— Start of Listing —

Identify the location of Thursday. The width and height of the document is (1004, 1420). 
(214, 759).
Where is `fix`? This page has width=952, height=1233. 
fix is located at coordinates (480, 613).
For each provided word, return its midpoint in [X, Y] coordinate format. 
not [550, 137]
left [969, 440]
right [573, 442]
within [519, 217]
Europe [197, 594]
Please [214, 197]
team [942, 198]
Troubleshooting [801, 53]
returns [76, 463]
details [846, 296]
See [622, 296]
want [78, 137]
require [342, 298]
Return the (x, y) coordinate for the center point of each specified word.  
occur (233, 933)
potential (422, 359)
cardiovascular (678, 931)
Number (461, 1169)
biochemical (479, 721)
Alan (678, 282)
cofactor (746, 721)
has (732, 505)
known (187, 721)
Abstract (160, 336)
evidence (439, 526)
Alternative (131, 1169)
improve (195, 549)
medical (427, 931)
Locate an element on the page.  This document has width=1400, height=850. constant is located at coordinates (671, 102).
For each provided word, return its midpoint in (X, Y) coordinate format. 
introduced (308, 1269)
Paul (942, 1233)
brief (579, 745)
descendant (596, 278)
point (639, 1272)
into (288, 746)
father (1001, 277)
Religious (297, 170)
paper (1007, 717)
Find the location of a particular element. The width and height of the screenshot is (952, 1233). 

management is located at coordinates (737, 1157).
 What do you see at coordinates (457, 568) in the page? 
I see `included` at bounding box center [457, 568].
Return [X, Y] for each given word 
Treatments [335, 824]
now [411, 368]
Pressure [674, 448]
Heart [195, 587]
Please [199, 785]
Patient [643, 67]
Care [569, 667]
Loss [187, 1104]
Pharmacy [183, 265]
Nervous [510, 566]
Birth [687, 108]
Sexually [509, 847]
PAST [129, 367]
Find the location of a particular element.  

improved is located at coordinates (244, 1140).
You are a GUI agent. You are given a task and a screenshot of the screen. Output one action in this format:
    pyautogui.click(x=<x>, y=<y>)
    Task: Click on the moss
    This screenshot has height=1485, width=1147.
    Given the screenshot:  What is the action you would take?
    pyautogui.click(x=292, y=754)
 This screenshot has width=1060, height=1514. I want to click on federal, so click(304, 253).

— End of Listing —

◆ Goal: Convert the items from the start through the line containing "within [519, 217]" into a two-column CSV with the columns "text" and "answer", one row per item, with each value in a single quoted field and any line breaks replaced by spaces.

◆ Exercise answer:
text,answer
"Identify the location of Thursday. The width and height of the document is (1004, 1420).","(214, 759)."
"Where is `fix`? This page has width=952, height=1233.","fix is located at coordinates (480, 613)."
"For each provided word, return its midpoint in [X, Y] coordinate format. not","[550, 137]"
"left","[969, 440]"
"right","[573, 442]"
"within","[519, 217]"